Published in Food Protection Trends, July-August 2013
The NC Research Campus (NCRC) in Kannapolis, just north of Charlotte, possesses scientific expertise and instrumentation that can boost the ability of companies and organizations to comply with the more stringent requirements for safety plans and product testing under the United States Food and Drug Administration (FDA) Food Safety Modernization Act.
Food safety expert Leonard Williams, PhD, director of NC A&T State University Center for Excellence in Post Harvest Technologies (CEPHT), is just one of the scientists who are part of the NCRC’s 16 corporate, academic and healthcare partners. Working collaboratively with industry, academia and government, Williams is accelerating scientific breakthroughs in the reduction and elimination of foodborne pathogens and the development of new products and methodologies to identify and reduce the presence of microbial contaminants. He is a co-investigator on a multi-institutional, multi-million dollar United States Department of Agriculture grant through which he is developing biomaterials with antimicrobial properties that can be used in packaging and on hard surfaces. He is leading research into the identification of natural compounds that have antibacterial properties that reduce the virulence of foodborne pathogens, and is one of the first to track strains of Staphylococcus aureus in produce.

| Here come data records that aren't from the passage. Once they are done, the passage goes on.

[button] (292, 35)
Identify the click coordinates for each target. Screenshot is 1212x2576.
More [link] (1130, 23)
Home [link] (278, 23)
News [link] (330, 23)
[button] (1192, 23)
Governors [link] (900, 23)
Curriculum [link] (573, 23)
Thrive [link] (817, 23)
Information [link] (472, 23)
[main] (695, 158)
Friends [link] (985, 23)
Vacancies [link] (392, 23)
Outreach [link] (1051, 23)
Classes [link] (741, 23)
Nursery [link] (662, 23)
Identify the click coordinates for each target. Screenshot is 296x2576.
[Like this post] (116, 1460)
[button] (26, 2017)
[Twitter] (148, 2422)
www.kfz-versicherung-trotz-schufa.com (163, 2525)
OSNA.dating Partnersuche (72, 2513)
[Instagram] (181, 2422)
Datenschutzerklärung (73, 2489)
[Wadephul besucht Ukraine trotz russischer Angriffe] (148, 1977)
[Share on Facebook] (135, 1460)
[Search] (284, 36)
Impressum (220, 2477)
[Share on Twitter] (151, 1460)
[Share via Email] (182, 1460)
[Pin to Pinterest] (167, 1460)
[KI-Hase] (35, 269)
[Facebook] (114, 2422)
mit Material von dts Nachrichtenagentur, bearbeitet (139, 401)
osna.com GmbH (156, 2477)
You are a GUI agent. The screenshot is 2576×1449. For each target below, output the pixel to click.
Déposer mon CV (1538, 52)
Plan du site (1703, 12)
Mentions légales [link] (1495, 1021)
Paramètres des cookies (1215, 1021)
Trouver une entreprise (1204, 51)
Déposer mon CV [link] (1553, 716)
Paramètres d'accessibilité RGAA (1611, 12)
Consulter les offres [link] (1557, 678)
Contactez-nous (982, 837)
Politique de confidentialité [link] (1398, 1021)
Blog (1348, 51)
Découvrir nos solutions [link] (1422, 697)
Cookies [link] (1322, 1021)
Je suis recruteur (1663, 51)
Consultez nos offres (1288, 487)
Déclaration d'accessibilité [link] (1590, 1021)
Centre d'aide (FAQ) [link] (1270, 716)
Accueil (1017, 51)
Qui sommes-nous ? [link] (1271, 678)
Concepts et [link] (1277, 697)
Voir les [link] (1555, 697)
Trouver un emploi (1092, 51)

Another NCRC asset is post-harvest physiologist Penny Perkins-Veazie, PhD, with the NC State University Plants for Human Health Institute. She partners with industry and trade boards to improve storage methods, extend shelf life, enhance functional food compounds and evaluate food safety, quality and consumer-appeal characteristics such as fla¬vor, color, antioxidants and texture. She recently won an award for the development of the Pack ‘N Cool mobile cooling unit for farmers. She is part of a three-year, FDA grant studying Salmonella in tomato fields and distribution houses.
The NCRC houses one of largest and most diverse array of instrumentation in the David H. Murdock Research Institute (DHMRI). DHMRI works with collaborators to develop methods for the molecular detection of foodborne pathogens and conducts analytical testing in metabolomics, genomics, proteomics, and chemical analytics. Their services include microscopy and imaging, immunoassay development, biomarker and trait identification, detection of drug residues and contaminants, animal studies, auditing services and microbiology and chemistry testing for food, clinical and animal applications.